Na República Dominicana, líderes evangélicos estão exigindo uma investigação rigorosa sobre a Fundação Restaurando Vidas, após a intervenção do Ministério Público e do CONANI, que resgatou 14 menores em situação de risco. A fundação é acusada de operar ilegalmente e de estar envolvida em abuso infantil e tráfico de pessoas.
Intervenção e acusações
Conforme reportado pelo Evangélico Digital, a intervenção ocorreu na comunidade de La Pared de Haina, onde foram encontradas condições de maltrato, descuido e exploração. Os responsáveis pela fundação, Ángel Gabriel Capellán e Isaías Ramón Muñoz Rodríguez, foram detidos sob acusações de tráfico de pessoas e abuso infantil.
“Este caso não deve se tornar um precedente de desconfiança generalizada.”
Reação da comunidade evangélica
A primeira-dama, Raquel Arbaje, confirmou que a fundação já havia sido fechada anteriormente pelas autoridades, mas continuou operando sem autorização. Isso levantou questões sobre a responsabilidade estatal na supervisão de tais instituições.
Organizações evangélicas, como a Confederação Dominicana de Unidade Evangélica (CODUE) e a Aliança Evangélica Dominicana, pediram formalmente uma investigação independente para esclarecer os fatos. Elas destacaram que Capellán não é um pastor em exercício e não possui vínculos formais com a igreja evangélica.
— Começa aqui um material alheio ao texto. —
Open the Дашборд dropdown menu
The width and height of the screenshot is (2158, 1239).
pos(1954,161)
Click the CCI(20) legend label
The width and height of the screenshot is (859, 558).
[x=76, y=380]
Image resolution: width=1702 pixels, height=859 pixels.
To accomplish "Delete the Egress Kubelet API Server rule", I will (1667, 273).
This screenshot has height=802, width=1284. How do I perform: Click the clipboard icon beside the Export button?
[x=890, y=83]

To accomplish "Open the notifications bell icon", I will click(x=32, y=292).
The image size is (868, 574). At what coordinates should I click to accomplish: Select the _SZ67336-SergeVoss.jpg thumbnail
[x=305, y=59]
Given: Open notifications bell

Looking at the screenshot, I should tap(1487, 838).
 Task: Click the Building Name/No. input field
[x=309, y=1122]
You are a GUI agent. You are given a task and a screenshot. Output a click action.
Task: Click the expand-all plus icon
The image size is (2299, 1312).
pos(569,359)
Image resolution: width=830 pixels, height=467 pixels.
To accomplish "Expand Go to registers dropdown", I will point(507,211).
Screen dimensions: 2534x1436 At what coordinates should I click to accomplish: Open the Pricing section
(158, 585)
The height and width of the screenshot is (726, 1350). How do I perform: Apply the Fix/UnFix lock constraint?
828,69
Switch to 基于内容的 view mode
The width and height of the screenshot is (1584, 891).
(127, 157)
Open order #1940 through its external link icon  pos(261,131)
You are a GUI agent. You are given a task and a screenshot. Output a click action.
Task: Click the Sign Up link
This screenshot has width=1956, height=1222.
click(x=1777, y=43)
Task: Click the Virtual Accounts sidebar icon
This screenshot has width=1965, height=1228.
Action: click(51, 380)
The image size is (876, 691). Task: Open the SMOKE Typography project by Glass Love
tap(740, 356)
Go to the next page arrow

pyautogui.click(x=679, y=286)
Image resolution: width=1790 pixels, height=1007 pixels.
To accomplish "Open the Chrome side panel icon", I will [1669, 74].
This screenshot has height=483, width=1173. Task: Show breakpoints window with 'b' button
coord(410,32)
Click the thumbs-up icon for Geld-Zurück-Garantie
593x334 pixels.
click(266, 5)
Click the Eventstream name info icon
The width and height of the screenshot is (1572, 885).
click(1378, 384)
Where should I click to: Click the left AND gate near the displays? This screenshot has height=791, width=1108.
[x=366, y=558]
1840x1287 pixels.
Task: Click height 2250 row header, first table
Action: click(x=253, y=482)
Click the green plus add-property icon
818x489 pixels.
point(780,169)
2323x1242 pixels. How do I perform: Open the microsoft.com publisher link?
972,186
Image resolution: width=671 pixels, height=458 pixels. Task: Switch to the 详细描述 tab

Discussões sobre supervisão e ética
O caso reacendeu debates sobre a supervisão estatal de fundações e lares de menores, além da responsabilidade ética de organizações religiosas em atividades sociais. Líderes evangélicos enfatizam a necessidade de fortalecer mecanismos de controle e transparência para proteger crianças em situação de vulnerabilidade.